What’s left after those three…
Car Loan
In 2008, we had two clunkers that we had put so much money into. Between head gaskets, two alternator changes, and a new engine in 2009, by the time the heater core went in 2010, we were done. We were tired of putting repairs on one credit card, and tired of worrying whether the car would leave us stranded somewhere again, let alone start when we needed to go somewhere. Rather than put the money back into the cars, we took out a loan for a new car. In 2011, we found out we were having Lady Bug. We sold that car {for the remainder balance on the loan} and took out another car loan. This is still the car we have today.
UPDATE: As of June 2016, our car loan is paid off!
But I know that I’m not the the only one out there in this situation.
We’re digging our way out as best as we can, while still paying all the bills on time. Since I became a stay-at-home-mom at the end of 2013, it’s taken a lot of learning, a lot of cut-backs, and a lot of creativity. But we’ve come a long way from where we were. And I’m still learning along the way.
That’s why I’m blogging about our debt repayment and monthly budgets. Yes, it is a way for me to keep track of what we’re doing to get out from under out debt. It’s also to show how far we’ve come. If I had started this blog back in 2010 while I was still in grad school and commuting insane distances, our spending would be a lot different than what you see now.
On the flip side, this blog is also about helping you. So what if you’re not in as far as we are, or you make more or less. I don’t care if it’s $500 or $500,000 in debt. Being in debt sucks. And I want you to see that if we can pull ourselves out of a mountain of debt, whether it’s 5¢ or $5 at a time, it’s pulling ourselves out.
And you can too!
I’m in the same boat. Though my debt is not because of student loans. I’m actually just going back to school now. Only working on my associate’s degree but I didn’t really enjoy school for a long time. Got out into the workforce for the past 10 years and finally decided it was time to finish one degree. If it couldn’t be a bachelor’s yet, at least let me get an associate’s! My debt comes from a few big purchases that didn’t really need to be made. My current debt stands at around $3000. We also work on paying off my mother-in-law’s mortgage which is thankfully only at around $16,000 to finish it off. And finally, we’re in savings mode. We’re working on a $400,000 savings to be able to pay for a house. I’ve worked up about 1/8 of that total, but am still working toward it. At this rate, it almost feels like I’ll never get there. But hard work, determination, it all pays off!

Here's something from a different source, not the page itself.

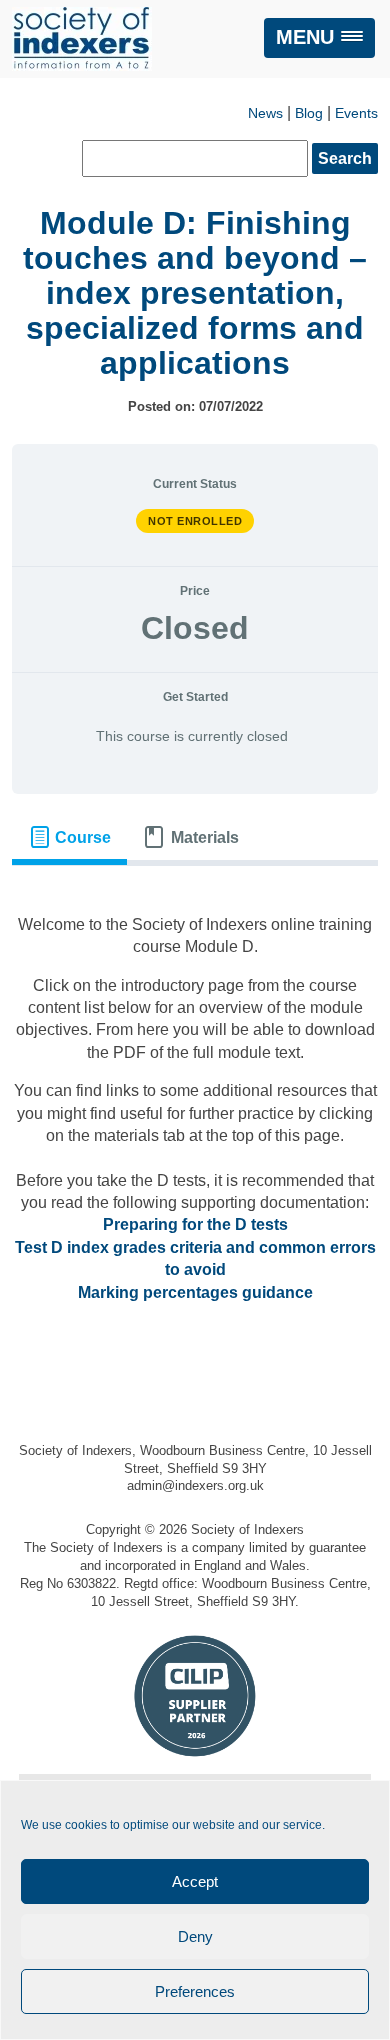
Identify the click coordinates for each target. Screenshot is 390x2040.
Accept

You’ll get there! You are absolutely right, hard work and determination will pay off. It’s a mindset change, which is the toughest part. There’s nothing wrong with waiting to get your degree; sometimes I wish that’s what I had done rather than just trudging on for our Master’s with young kids at the time because “university was what we knew”. That was seriously our reason! Our combined debt, including our mortgage, stands around $273,000. It’s still a daunting number, but it’s one that makes me no less determined. We’ll both reach our goals!